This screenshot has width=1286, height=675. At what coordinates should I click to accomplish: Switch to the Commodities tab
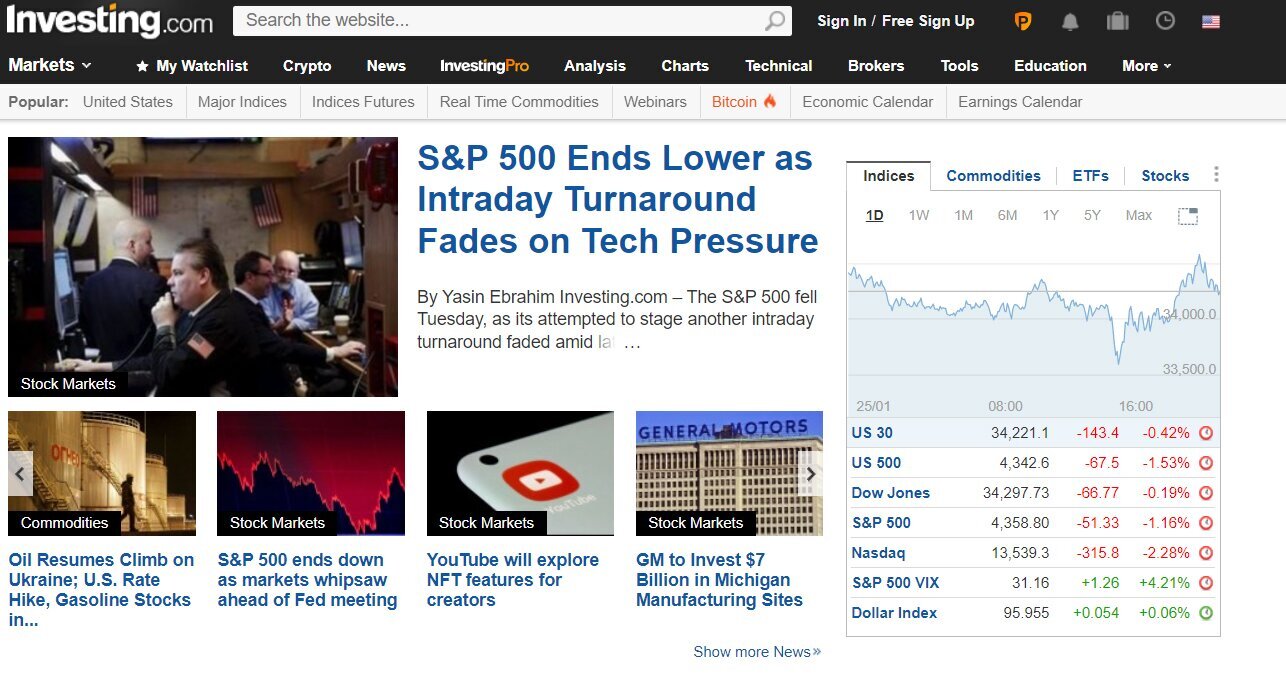pyautogui.click(x=993, y=175)
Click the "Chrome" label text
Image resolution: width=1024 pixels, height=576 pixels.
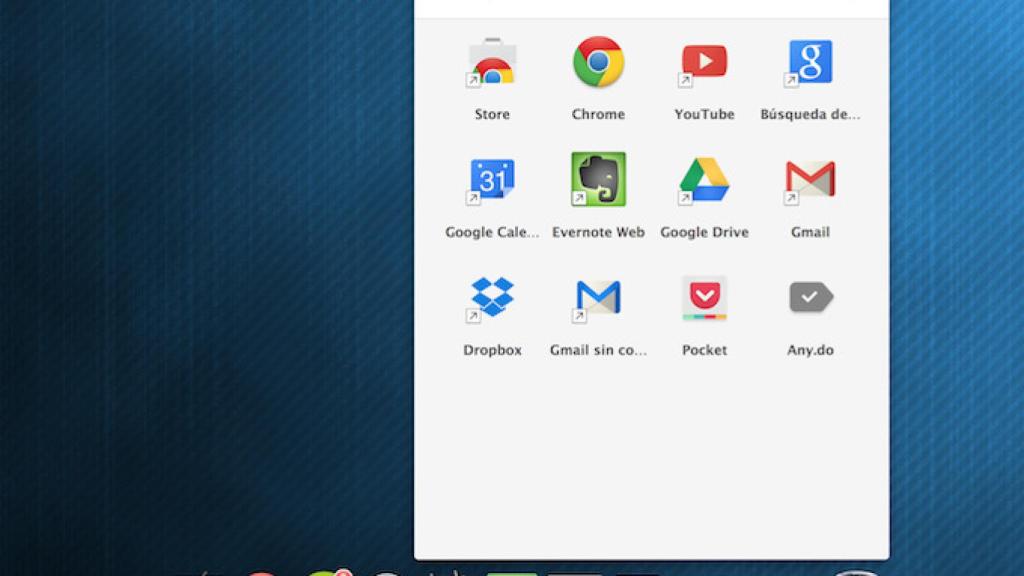pyautogui.click(x=597, y=113)
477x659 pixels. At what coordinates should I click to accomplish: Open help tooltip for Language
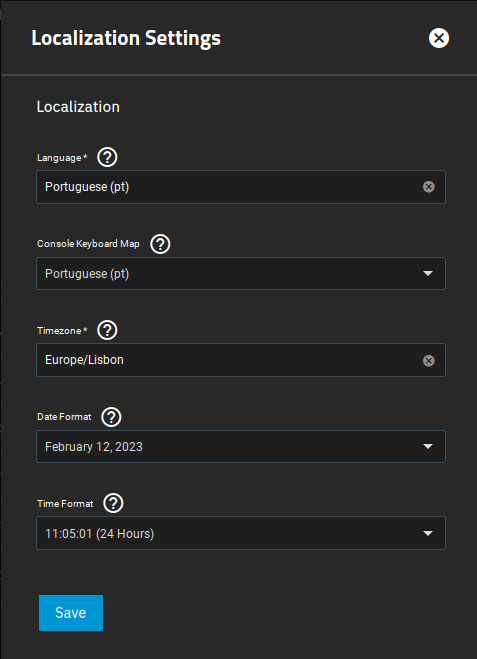tap(107, 158)
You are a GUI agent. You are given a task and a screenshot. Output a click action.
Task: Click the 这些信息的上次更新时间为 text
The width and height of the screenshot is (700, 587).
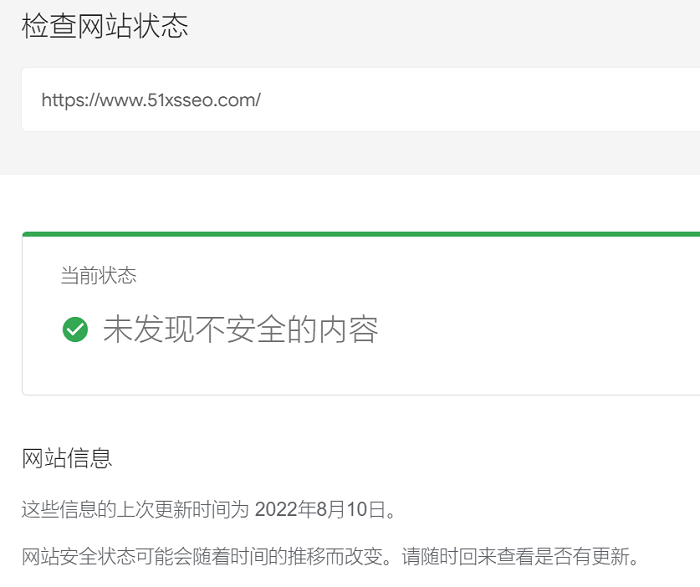[135, 509]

■ WORK TASK ■
Wherever a line of the listing above contains the string "text", copy that line.

■ EXERCISE RESULT ■
Click the "Chrome" label text
Task: Click the 这些信息的上次更新时间为 text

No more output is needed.